INPUT MATERIAL:
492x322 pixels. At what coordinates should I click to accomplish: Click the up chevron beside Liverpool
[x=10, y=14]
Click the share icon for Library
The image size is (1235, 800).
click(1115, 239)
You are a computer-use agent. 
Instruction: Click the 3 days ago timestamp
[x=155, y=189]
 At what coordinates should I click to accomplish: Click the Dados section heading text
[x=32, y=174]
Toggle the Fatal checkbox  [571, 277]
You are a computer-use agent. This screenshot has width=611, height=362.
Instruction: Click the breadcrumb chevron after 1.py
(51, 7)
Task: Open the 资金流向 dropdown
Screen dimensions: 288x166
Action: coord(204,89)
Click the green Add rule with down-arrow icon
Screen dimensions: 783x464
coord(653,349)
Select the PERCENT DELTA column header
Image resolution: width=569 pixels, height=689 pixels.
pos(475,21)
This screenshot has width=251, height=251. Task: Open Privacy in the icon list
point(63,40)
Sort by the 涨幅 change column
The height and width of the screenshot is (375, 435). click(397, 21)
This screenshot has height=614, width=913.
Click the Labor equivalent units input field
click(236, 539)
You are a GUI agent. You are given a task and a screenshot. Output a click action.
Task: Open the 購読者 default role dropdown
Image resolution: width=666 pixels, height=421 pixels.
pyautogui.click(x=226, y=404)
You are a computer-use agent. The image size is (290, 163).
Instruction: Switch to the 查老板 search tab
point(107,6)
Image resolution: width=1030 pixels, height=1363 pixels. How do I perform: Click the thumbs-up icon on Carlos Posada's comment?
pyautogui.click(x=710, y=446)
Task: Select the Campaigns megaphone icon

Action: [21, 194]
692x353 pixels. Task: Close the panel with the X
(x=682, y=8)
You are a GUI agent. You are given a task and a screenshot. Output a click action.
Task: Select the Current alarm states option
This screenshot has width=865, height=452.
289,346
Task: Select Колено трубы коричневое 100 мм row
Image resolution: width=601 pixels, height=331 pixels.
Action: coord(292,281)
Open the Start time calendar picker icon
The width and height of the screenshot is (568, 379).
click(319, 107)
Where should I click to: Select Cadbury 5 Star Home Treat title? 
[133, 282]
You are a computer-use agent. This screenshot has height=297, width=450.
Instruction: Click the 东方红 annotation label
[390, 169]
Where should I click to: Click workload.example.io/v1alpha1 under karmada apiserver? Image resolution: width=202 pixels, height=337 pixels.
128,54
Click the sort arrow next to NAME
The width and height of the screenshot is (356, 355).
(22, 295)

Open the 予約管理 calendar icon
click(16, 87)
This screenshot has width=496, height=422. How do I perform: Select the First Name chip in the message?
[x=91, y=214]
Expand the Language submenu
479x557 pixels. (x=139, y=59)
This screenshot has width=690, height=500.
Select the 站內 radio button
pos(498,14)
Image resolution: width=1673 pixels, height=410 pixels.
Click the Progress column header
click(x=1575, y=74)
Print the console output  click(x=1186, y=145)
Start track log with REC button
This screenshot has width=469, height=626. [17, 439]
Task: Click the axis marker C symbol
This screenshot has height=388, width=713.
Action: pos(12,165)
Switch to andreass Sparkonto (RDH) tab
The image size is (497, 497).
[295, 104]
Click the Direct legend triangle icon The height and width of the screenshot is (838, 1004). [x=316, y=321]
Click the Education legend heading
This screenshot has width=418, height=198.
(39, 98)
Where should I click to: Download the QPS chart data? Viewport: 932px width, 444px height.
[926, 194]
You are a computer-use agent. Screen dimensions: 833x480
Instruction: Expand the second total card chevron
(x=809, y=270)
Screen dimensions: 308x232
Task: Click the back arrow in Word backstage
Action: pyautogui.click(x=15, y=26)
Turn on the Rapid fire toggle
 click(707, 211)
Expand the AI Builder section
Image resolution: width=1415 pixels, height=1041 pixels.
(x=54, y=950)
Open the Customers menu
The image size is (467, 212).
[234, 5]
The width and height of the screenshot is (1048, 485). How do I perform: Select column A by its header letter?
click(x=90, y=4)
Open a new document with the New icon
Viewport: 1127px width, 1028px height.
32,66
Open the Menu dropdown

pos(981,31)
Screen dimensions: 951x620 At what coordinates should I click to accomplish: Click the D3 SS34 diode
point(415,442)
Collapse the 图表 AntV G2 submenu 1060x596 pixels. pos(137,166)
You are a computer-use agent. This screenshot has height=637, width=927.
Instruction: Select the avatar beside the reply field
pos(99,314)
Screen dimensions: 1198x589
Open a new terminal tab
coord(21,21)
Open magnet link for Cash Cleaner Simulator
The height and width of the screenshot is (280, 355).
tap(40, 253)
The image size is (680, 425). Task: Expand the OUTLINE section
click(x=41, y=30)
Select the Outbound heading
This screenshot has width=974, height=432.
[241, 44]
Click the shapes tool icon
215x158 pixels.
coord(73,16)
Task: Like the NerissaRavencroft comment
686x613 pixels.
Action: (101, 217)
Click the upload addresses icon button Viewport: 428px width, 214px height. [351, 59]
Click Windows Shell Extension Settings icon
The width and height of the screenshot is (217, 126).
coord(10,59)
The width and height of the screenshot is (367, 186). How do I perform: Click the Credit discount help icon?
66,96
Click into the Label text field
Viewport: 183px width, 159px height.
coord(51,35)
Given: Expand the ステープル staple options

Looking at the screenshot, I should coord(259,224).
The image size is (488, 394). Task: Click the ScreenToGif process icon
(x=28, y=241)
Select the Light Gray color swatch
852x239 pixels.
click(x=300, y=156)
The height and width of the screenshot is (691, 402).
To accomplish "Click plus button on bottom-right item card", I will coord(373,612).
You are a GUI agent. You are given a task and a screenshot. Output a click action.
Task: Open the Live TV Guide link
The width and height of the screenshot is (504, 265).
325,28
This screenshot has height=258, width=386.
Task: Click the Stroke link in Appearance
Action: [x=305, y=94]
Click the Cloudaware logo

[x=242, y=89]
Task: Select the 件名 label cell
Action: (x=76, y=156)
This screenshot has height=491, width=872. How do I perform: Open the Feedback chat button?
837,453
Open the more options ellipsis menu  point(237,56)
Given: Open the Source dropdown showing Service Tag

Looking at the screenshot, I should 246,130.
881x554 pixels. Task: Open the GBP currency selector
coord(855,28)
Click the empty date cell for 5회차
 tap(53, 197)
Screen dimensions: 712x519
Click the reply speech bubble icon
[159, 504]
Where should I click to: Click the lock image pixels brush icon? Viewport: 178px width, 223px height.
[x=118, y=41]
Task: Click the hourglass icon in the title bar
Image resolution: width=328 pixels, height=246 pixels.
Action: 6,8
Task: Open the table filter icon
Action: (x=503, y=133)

WHAT THE EXERCISE ASKS:
Work out how many lines of the material above contain the word "legend", then give only that figure.

SOLUTION TO THE EXERCISE:
2